Collected data entries

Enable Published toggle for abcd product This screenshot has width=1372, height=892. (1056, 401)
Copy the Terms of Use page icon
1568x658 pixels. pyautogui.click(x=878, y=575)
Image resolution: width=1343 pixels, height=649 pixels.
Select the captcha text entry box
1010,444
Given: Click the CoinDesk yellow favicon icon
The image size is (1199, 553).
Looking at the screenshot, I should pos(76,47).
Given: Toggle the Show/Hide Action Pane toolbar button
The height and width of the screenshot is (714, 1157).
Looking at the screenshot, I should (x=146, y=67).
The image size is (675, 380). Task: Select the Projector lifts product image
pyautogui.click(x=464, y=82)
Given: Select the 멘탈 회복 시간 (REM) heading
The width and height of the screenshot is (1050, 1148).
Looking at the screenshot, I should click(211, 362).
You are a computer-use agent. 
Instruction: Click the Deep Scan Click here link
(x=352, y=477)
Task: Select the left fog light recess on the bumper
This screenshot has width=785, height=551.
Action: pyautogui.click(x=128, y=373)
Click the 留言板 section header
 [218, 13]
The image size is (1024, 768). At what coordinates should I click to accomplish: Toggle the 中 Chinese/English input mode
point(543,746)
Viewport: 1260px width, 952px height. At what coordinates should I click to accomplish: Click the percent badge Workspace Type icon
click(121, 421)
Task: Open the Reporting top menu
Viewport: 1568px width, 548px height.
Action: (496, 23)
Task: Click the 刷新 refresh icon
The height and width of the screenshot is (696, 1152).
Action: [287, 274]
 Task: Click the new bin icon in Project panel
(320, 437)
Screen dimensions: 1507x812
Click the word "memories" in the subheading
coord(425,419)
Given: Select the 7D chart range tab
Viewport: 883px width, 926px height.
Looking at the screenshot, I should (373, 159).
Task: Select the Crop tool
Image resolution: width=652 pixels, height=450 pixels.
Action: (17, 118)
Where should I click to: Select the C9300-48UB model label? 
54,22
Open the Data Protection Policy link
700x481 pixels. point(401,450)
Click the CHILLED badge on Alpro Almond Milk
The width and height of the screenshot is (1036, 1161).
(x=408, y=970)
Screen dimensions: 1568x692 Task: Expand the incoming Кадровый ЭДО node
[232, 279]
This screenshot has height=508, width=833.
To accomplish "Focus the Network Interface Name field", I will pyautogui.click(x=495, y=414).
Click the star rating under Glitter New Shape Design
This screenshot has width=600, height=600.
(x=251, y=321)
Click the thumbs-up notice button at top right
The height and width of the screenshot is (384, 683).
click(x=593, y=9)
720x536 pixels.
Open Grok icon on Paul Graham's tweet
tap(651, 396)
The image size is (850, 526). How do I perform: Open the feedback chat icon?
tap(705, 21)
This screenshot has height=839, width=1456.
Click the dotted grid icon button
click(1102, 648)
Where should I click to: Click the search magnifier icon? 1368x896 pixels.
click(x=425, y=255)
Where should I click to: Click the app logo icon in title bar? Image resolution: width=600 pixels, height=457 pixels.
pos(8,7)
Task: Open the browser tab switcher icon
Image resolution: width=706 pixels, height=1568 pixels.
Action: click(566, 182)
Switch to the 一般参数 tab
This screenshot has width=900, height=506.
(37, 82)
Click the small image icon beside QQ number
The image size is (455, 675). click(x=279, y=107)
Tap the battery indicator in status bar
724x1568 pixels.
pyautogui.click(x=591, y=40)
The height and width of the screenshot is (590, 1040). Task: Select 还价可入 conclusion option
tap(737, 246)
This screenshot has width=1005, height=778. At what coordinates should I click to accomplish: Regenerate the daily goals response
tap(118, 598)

What the task requires
Copy out the full set of records precisely, leaving nothing out.

Response for this exercise
Enable Published toggle for abcd product This screenshot has width=1372, height=892. (1056, 401)
Copy the Terms of Use page icon
1568x658 pixels. pyautogui.click(x=878, y=575)
Image resolution: width=1343 pixels, height=649 pixels.
Select the captcha text entry box
1010,444
Given: Click the CoinDesk yellow favicon icon
The image size is (1199, 553).
Looking at the screenshot, I should pos(76,47).
Given: Toggle the Show/Hide Action Pane toolbar button
The height and width of the screenshot is (714, 1157).
Looking at the screenshot, I should (x=146, y=67).
The image size is (675, 380). Task: Select the Projector lifts product image
pyautogui.click(x=464, y=82)
Given: Select the 멘탈 회복 시간 (REM) heading
The width and height of the screenshot is (1050, 1148).
Looking at the screenshot, I should click(211, 362).
You are a computer-use agent. 
Instruction: Click the Deep Scan Click here link
(x=352, y=477)
Task: Select the left fog light recess on the bumper
This screenshot has width=785, height=551.
Action: pyautogui.click(x=128, y=373)
Click the 留言板 section header
 [218, 13]
The image size is (1024, 768). At what coordinates should I click to accomplish: Toggle the 中 Chinese/English input mode
point(543,746)
Viewport: 1260px width, 952px height. At what coordinates should I click to accomplish: Click the percent badge Workspace Type icon
click(121, 421)
Task: Open the Reporting top menu
Viewport: 1568px width, 548px height.
Action: (496, 23)
Task: Click the 刷新 refresh icon
The height and width of the screenshot is (696, 1152).
Action: [287, 274]
 Task: Click the new bin icon in Project panel
(320, 437)
Screen dimensions: 1507x812
Click the word "memories" in the subheading
coord(425,419)
Given: Select the 7D chart range tab
Viewport: 883px width, 926px height.
Looking at the screenshot, I should (373, 159).
Task: Select the Crop tool
Image resolution: width=652 pixels, height=450 pixels.
Action: (17, 118)
Where should I click to: Select the C9300-48UB model label? 
54,22
Open the Data Protection Policy link
700x481 pixels. point(401,450)
Click the CHILLED badge on Alpro Almond Milk
The width and height of the screenshot is (1036, 1161).
(x=408, y=970)
Screen dimensions: 1568x692 Task: Expand the incoming Кадровый ЭДО node
[232, 279]
This screenshot has height=508, width=833.
To accomplish "Focus the Network Interface Name field", I will pyautogui.click(x=495, y=414).
Click the star rating under Glitter New Shape Design
This screenshot has width=600, height=600.
(x=251, y=321)
Click the thumbs-up notice button at top right
The height and width of the screenshot is (384, 683).
click(x=593, y=9)
720x536 pixels.
Open Grok icon on Paul Graham's tweet
tap(651, 396)
The image size is (850, 526). How do I perform: Open the feedback chat icon?
tap(705, 21)
This screenshot has height=839, width=1456.
Click the dotted grid icon button
click(1102, 648)
Where should I click to: Click the search magnifier icon? 1368x896 pixels.
click(x=425, y=255)
Where should I click to: Click the app logo icon in title bar? Image resolution: width=600 pixels, height=457 pixels.
pos(8,7)
Task: Open the browser tab switcher icon
Image resolution: width=706 pixels, height=1568 pixels.
Action: click(566, 182)
Switch to the 一般参数 tab
This screenshot has width=900, height=506.
(37, 82)
Click the small image icon beside QQ number
The image size is (455, 675). click(x=279, y=107)
Tap the battery indicator in status bar
724x1568 pixels.
pyautogui.click(x=591, y=40)
The height and width of the screenshot is (590, 1040). Task: Select 还价可入 conclusion option
tap(737, 246)
This screenshot has width=1005, height=778. At what coordinates should I click to accomplish: Regenerate the daily goals response
tap(118, 598)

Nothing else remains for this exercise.